Eric Zeman / Android Authority
- The Chrome OS Flex system has exited its beta program.
- Google has certified over 400 devices to work with Flex.
- Flex can turn your PC or Mac into a Chrome OS machine for free.
Back in February, Google rolled out an early access system for a new program called Chrome OS Flex. The purpose of Flex is to allow pretty much anyone to put Chrome OS onto a system that wasn’t originally designed to run it.
Google envisions this as a simple way for education and enterprise customers to convert aging hardware into Chrome OS machines. However, the general consumer would also find this useful, as most of us have an old laptop or desktop collecting dust in a closet.
See also: What is Chrome OS and who is it for?
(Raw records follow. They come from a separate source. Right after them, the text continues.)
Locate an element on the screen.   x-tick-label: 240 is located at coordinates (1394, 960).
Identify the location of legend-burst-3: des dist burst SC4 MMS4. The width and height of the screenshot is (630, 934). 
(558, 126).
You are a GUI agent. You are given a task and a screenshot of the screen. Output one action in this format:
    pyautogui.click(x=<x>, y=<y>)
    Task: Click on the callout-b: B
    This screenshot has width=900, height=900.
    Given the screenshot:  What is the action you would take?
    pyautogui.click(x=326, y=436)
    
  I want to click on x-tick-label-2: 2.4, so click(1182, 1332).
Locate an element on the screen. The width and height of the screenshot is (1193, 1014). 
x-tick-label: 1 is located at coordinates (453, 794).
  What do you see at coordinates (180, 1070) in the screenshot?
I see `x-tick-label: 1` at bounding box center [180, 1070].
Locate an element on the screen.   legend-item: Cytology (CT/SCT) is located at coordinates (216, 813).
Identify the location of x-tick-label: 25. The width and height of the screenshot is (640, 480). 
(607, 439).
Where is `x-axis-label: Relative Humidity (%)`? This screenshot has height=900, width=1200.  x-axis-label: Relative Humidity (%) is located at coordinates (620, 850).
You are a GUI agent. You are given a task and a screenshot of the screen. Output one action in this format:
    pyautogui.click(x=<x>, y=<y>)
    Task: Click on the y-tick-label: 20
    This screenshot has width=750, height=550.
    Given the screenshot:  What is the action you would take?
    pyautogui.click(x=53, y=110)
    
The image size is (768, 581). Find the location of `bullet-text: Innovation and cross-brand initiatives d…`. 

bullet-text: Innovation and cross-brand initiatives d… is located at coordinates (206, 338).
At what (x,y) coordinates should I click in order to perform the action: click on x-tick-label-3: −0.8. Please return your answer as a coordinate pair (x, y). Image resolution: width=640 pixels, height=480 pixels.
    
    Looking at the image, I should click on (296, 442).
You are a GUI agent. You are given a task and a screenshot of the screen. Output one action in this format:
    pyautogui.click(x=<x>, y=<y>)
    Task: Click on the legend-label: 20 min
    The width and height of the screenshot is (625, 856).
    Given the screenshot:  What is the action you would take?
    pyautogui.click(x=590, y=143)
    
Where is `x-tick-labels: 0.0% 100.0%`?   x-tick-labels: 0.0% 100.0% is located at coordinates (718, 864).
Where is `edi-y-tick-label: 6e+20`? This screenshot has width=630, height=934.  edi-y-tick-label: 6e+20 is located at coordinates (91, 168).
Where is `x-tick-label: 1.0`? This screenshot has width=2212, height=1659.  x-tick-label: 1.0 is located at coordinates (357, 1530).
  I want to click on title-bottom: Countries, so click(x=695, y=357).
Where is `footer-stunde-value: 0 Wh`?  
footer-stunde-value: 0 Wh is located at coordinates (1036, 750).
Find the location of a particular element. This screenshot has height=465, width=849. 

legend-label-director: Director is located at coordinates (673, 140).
Today, Google is formally moving Flex out of its early access status and into the mainstream. Incredibly, the company says it has certified over 400 devices to work with Flex.
For the general user, there are not too many differences between Flex and the traditional Chrome OS you’d find on a retail Chromebook. Because Chrome OS is so lightweight and has low hardware requirements to work effectively, it could breathe new life into a computer that just isn’t cutting it anymore.
Where Flex really shines, though, is in fleet rollouts. This is what Google is really after. Google hopes Flex will help small businesses and educational institutes adopt Chrome OS on existing hardware instead of buying new Windows- or macOS-based systems. Judging from Chrome OS’s success in the education sector so far, this shouldn’t be a hard sell.